To the Editor
An 11-year-old male was successfully induced for a cleft palate repair. After insertion of the endotracheal tube, a marked change in pulmonary compliance was noted. The endotracheal tube was replaced on 2 separate occasions and albuterol was administered because of a presumptive diagnosis of bronchospastic disease. When none of these therapeutic interventions were successful in ameliorating the change in compliance, a careful inspection of the anesthesia circuit was then conducted. This inspection revealed a partial obstruction from a Luer adaptor that was designed to fit over the carbon dioxide sampling port.
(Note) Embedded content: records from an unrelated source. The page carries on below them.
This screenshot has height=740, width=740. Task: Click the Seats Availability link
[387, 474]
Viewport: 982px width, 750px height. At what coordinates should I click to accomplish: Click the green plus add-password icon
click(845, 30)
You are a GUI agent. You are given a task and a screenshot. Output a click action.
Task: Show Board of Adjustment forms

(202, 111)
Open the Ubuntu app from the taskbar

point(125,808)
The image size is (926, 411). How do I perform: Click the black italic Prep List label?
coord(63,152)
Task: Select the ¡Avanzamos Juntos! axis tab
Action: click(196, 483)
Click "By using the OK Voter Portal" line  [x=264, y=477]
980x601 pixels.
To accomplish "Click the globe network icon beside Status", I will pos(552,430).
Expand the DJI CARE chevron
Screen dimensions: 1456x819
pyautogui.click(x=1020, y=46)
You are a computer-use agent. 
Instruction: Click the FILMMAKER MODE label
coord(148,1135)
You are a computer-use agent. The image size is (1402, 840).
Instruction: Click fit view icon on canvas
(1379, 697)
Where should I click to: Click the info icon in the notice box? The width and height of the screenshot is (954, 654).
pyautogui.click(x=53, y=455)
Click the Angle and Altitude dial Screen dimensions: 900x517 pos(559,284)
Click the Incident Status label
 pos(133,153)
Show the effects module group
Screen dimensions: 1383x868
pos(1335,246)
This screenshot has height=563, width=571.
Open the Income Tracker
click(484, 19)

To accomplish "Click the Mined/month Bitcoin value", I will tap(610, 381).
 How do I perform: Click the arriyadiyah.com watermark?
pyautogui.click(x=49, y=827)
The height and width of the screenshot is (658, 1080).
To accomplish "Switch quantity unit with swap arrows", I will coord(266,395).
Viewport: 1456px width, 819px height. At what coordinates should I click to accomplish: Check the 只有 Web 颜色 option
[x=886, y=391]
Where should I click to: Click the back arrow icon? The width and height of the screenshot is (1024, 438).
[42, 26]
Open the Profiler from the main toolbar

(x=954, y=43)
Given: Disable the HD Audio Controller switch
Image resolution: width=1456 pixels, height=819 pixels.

This Luer adaptor had been impacted in the elbow of the circuit. This occurred because of a process deficiency during the reprocessing of the anesthesia circuit. It should be noted that the hospital had decided to utilize a pasteurization process for reusing anesthesia circuit tubing and bags as a cost-containing measure. The obstruction in the elbow of the anesthesia circuit was not detected because the automated anesthesia machine checkout process for the Datex Ohmeda unit was proximal to the circuit elbow.
Fortunately, the partial obstruction in the anesthesia circuit was discovered in a timely fashion, and an untoward patient outcome was averted. Institutions considering changing from a disposable circuit to a reusable (pasteurization) process need to be sure that the reprocessing procedure assures that no pieces of equipment are inappropriately placed in the anesthesia circuit.